144 However, when preprocessor objects are attached to the feature object they
145 could potentially perform on-the-fly processing operations.
146
147 A complete, fully working example could look like this
148
149 \verbinclude kernel_revlin.cpp
150
151 As you notice only a few other functions are defined returning name of the
152 object, and object id and allow for loading/saving of kernel initialization
153 data. No magic really, the same holds when you want to incorporate a new
154 SVM (derive from CSVM or CLinearClassifier if it is a linear SVM) or create new
155 feature objects (derive from CFeatures or CSimpleFeatures, CStringFeatures or
156 CSparseFeatures). For the SVM you would only have to override the CSVM::train()

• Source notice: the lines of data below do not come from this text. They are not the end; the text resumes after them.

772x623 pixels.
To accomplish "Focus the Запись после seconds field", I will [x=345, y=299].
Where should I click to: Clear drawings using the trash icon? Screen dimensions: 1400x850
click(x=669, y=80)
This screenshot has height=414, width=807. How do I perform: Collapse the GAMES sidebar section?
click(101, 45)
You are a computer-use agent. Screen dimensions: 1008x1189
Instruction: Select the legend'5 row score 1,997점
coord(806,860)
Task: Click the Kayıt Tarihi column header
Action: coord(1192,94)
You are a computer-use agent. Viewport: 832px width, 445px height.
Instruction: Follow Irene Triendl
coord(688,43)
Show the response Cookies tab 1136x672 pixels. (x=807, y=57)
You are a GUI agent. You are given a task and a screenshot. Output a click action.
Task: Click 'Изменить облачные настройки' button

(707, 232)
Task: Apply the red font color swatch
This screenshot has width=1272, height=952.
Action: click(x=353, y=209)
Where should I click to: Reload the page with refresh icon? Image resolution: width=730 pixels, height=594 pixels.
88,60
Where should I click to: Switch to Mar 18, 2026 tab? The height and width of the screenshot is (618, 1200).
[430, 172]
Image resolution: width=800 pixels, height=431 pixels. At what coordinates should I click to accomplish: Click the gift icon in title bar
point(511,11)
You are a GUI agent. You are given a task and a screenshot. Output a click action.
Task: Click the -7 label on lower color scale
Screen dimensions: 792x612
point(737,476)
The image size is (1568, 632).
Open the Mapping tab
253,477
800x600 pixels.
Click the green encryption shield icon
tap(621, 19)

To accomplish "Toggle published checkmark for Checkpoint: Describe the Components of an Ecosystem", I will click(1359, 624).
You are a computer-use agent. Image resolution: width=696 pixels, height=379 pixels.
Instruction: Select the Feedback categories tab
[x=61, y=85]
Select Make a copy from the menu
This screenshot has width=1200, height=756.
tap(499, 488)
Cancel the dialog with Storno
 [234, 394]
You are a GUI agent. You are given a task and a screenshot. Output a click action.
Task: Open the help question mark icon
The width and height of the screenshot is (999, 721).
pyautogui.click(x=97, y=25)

157 function, parameter settings like epsilon, C and evaluating SVMs is done
158 naturally by the CSVM base class.
159
160 In case you would want to integrate this into shoguns
161 modular interfaces, all you have to do is to put this class in a header file
162 and to include the header file in the corresponding .i file (in this case
163 src/modular/Kernel.i). It is easiest to search for a similarly wrapped object
164 and just fill in the same three lines: in the %{ %} block (that is ignored by
165 swig - the program we use to generate the modular python/octave interface
166 wrappers)
167
168 \verbatim
169 %{
170 #include <shogun/kernel/ReverseLinearKernel.h>
171 %}
172 \endverbatim
173
174 then remove the C prefix (if you had one)
175
176 \verbatim
177 %rename(ReverseLinearKernel) CReverseLinearKernel;
178 \endverbatim
179
180 and finally tell swig to wrap all functions found in the header
181
182 \verbatim
183 %include <shogun/kernel/ReverseLinearKernel.h>
184 \endverbatim
185
186 In case you got your object working we will happily integrate it into shogun
187 provided you follow a number of basic coding conventions detailed in \subpage
188 devel (see FORMATTING for formatting instructions, MACROS on how to use and name
189 macros, TYPES on which types to use, FUNCTIONS on how functions should look like
190 and NAMING CONVENTIONS for the naming scheme. Note that in case you change the
191 API in a way that breaks ABI compatibility you need to increase the major number
192 of the libshogun soname (see \subpage soname ).